Pessimism about weakness and ignorance: from those that have not shall
be taken away even that which they have.
Pessimism about life lived on the ordinary human level; for that life
must be lost if the other eternal life is to be gained. Pessimism about even the highest forms of
worldly morality: there's no access to the kingdom of heaven for anyone whose
righteousness fails to exceed that of the Scribes and Pharisees. But who are the Scribes and Pharisees? Simply the best citizens; the pillars of
society; all right-thinking men. In
spite of which, or rather because of which, Jesus calls them a generation of
vipers. Poor dear Dr Mulge!'
he added parenthetically. 'How pained
he'd be if he ever had the misfortune to meet his Saviour!' Mr Propter smiled
to himself over his work. 'Well, that's
the pessimistic side of the Gospel teaching,' he went on. 'And, more systematically and
philosophically, you'll find the same things set forth in the Buddhist and
Hindu scriptures. The world as it is and
people on the strictly human level - they're beyond hope: that's the universal
verdict. Hope begins only when human
beings start to realize that the kingdom of heaven, of whatever other name you
care to give it, is within and can be experienced by anybody who's prepared to
take the necessary trouble. That's the
optimistic side of Christianity and the other-world religions.'
Mr Propter stopped the lathe, took out the chair-leg he had
been turning and put another in its place.
'It isn't
the sort of optimism they teach you in the liberal churches,' said Pete,
thinking of his transition period between Reverend Schlitz and militant
anti-fascism.
'No, it
isn't,' Mr Propter agreed. 'What they teach you in liberal churches
hasn't got anything to do with Christianity or any other realistic
religion. It's mainly drivel.'
'Drivel!'
'Drivel,'
Mr Propter repeated.
'Early twentieth-century humanism seasoned with nineteenth-century
evangelicalism. What a combination! Humanism affirms that good can be achieved on
a level where it doesn't exist and denies the fact of eternity. Evangelicalism denies the relationship
between causes and effects by affirming the existence of a personal deity who
forgives offences. They're like Jack
Spratt and his wife: between the two of them, they lick the platter clean of
all sense whatsoever. No, I'm wrong,' Mr
Propter added, through the buzz of the machine, 'not all
sense. The humanists don't talk of
more than one race, and the evangelicals only worship one God. It's left to the patriots to polish off that
last shred of sense. The patriots and
the political sectarians.
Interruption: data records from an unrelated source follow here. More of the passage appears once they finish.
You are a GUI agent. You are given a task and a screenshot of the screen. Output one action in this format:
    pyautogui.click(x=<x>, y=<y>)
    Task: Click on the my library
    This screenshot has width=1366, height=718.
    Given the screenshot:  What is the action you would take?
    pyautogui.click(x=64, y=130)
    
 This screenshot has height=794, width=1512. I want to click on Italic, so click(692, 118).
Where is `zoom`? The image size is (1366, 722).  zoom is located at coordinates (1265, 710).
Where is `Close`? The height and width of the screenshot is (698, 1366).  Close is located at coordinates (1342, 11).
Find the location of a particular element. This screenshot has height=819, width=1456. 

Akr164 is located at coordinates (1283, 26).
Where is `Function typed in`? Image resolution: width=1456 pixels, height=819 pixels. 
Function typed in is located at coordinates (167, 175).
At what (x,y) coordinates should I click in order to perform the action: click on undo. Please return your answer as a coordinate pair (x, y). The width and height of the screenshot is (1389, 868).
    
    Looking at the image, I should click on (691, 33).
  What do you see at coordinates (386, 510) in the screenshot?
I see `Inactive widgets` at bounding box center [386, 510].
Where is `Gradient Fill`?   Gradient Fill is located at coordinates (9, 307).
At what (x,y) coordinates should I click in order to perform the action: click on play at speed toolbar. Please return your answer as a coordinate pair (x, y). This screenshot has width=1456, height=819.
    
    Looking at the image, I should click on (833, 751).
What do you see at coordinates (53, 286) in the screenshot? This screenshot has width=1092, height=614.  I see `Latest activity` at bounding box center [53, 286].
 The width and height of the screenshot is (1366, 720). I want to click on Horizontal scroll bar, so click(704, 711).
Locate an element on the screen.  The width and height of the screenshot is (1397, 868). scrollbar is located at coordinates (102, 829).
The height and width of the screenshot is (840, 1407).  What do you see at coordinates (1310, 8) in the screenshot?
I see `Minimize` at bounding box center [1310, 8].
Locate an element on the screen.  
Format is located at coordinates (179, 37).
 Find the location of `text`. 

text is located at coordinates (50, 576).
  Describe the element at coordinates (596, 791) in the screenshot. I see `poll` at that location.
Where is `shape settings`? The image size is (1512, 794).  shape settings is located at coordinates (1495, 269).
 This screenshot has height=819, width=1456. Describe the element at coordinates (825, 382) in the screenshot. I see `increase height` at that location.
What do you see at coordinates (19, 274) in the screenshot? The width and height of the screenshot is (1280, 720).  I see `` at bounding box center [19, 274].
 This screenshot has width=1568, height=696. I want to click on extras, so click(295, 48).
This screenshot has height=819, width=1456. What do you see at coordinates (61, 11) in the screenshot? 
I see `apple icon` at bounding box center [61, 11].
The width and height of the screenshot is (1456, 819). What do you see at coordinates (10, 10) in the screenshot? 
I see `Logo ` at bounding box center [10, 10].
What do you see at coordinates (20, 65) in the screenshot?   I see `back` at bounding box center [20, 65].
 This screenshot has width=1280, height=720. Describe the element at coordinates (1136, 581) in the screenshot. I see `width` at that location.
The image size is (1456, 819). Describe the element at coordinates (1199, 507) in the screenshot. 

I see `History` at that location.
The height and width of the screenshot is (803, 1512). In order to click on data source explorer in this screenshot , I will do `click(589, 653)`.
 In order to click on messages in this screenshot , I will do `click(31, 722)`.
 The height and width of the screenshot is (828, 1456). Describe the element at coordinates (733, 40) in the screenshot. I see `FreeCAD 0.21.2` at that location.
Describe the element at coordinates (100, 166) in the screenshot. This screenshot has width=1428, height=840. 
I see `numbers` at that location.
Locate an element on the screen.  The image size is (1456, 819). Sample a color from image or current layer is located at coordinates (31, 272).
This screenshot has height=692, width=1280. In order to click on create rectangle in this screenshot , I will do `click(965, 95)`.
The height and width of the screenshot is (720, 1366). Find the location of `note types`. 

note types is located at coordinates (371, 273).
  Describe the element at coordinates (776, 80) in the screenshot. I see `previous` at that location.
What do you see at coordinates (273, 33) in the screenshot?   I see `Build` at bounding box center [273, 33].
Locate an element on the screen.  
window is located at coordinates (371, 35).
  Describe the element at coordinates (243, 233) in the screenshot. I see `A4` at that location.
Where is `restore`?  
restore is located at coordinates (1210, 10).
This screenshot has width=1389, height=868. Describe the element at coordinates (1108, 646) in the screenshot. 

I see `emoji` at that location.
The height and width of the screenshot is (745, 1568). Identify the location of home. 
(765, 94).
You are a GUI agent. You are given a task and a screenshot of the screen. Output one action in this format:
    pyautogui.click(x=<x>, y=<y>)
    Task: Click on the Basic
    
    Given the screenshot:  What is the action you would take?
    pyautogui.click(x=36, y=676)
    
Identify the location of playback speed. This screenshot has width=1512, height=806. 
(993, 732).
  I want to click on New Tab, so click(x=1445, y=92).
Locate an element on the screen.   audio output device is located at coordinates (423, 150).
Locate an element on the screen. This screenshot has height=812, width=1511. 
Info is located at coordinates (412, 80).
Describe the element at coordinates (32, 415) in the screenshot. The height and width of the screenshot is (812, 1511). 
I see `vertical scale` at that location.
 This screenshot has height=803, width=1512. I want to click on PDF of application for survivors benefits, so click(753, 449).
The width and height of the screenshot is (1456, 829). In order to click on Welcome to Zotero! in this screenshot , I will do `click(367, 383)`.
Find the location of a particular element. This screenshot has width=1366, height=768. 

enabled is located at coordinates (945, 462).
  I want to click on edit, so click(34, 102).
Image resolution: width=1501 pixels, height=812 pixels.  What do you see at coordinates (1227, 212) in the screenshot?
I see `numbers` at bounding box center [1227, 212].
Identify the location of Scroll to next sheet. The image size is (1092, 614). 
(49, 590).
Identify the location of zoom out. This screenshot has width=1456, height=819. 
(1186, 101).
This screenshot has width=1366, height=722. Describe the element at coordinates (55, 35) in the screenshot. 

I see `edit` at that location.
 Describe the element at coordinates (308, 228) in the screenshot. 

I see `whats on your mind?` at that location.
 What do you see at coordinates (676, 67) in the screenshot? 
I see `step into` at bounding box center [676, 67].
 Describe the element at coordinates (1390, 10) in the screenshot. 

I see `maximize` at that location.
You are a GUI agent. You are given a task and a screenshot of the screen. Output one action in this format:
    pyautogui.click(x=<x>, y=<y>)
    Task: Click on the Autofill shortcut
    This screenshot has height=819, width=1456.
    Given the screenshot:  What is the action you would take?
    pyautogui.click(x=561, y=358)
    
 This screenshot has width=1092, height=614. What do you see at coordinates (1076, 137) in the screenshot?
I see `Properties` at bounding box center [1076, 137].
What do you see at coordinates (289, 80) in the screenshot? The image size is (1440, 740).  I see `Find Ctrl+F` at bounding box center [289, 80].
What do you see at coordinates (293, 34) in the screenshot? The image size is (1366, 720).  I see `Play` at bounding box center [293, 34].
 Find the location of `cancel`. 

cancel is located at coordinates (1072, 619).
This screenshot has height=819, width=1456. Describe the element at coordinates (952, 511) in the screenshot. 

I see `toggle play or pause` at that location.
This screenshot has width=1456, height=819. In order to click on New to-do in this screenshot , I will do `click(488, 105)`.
A hundred
mutually exclusive idolatries.
"There are many gods and the local bosses are their respective
prophets." The amiable silliness of
the liberal churches is good enough for quiet times; but note that it's always
supplemented by the ferocious lunacies of nationalism for use in times of
crisis. And those are the philosophies
young people are brought up on. The
philosophies your optimistic elders expect you to reform the world with.' Mr Propter paused
for a moment, then added, '"As a man sows, so shall he reap. God is not mocked." Not mocked,' he repeated. 'But people simply refuse to believe it. They go on thinking they can cock a snook at the nature of things and get away with it. I've sometimes thought of writing a little
treatise, like a cook-book, "One Hundred Ways of Mocking God" I'd
call it. And I'd take a hundred examples
from history and contemporary life, illustrating what happens when people
undertake to do things without paying regard to the nature of reality. And the book would be divided into sections,
such as "Mocking God in Agriculture," "Mocking God in Politics,"
"Mocking God in Education," "Mocking God in Philosophy,"
"Mocking God in Economics." It
would be an instructive little book. But
a bit depressing,' Mr Propter added.